• 16 marca 2023
    • Historia

    Legiony rzymskie a wojna żydowska z I wieku po Chr., cz. III

    • By trener basseta
    • |
    • 01 stycznia 1970
    • |
    • 2 minuty czytania

    Wyszkolenie piechoty rzymskiej

    Armia rzymska we współczesnym rozumieniu była najbardziej profesjonalną armią świata starożytnego. Kwestię tą w następujący sposób ujął Józef Flawiusz:

    „Albowiem oni nie czekają na wojnę, żeby zacząć ćwiczenia z bronią, ani w czasie pokoju nie siedzą z założonymi rękami, aby dopiero w chwili potrzeby przyłożyć je do dzieła, lecz jakby przyszli na świat uzbrojeni, nigdy nie zaprzestają ćwiczeń ani nie odkładają ich, aż nadejdzie czas próby. Ich ćwiczenia nie różnią się wysiłkiem od prawdziwych zmagań, lecz każdy żołnierz dzień w dzień zaprawia się do rzemiosła wojennego z wielkim zapałem, jakby to była rzeczywista wojna”

    Nad szkoleniem legionistów czuwał prefekt obozu któremu podlegali żołnierze skoszarowani w jednej placówce, łatwej w zarządzaniu i kontroli. Na centurionach bezpośrednio leżał obowiązek szkolenia oddziałów. Oni też odpowiadali za kontrolę dyscypliny. Legioniści zaprawiali się w nieustających ćwiczeniach w przekonaniu, że nabyte umiejętności pomogą im na polu bitwy. Zakładano bowiem, że bitwa będzie wygrana, jeśli stanie się odzwierciedleniem tego, co zostało starannie wyćwiczone:

    „W bitwach ściśle trzymają się uprzednio uzgodnionego planu i niczego nie pozostawia się przypadkowi ”

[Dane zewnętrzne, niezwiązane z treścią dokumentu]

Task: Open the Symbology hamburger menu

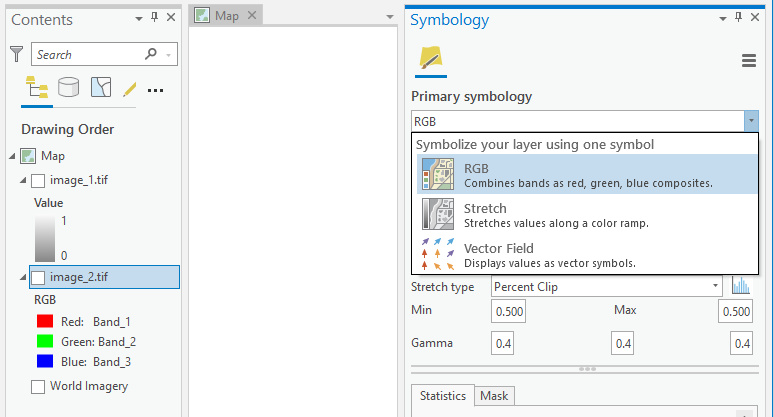Action: tap(748, 61)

    Dlatego uważam, że Józef Flawiusz postrzegał legiony rzymskie jako armię, która niejako uprawia sztukę wojenną, bogatą w znamiona szlachetności, kierującą się w stronę wyższych celów.

    Wskazywałyby na to słowa Tytusa personifikujące sztukę wojenną, której zadano ból odniesieniem porażki: „O jakże gorzko muszą wzdychać – mówił – zasady sztuki wojennej”, a także słowa Józefa Flawiusza: „Największe bowiem sukcesy w wojnach odnoszą te armie, w których wszyscy wojownicy mają czyste sumienia. Jeśli zaś dusze ich są skalane, będą mieć przeciwko sobie nie tylko nacierających nieprzyjaciół, lecz także Boga”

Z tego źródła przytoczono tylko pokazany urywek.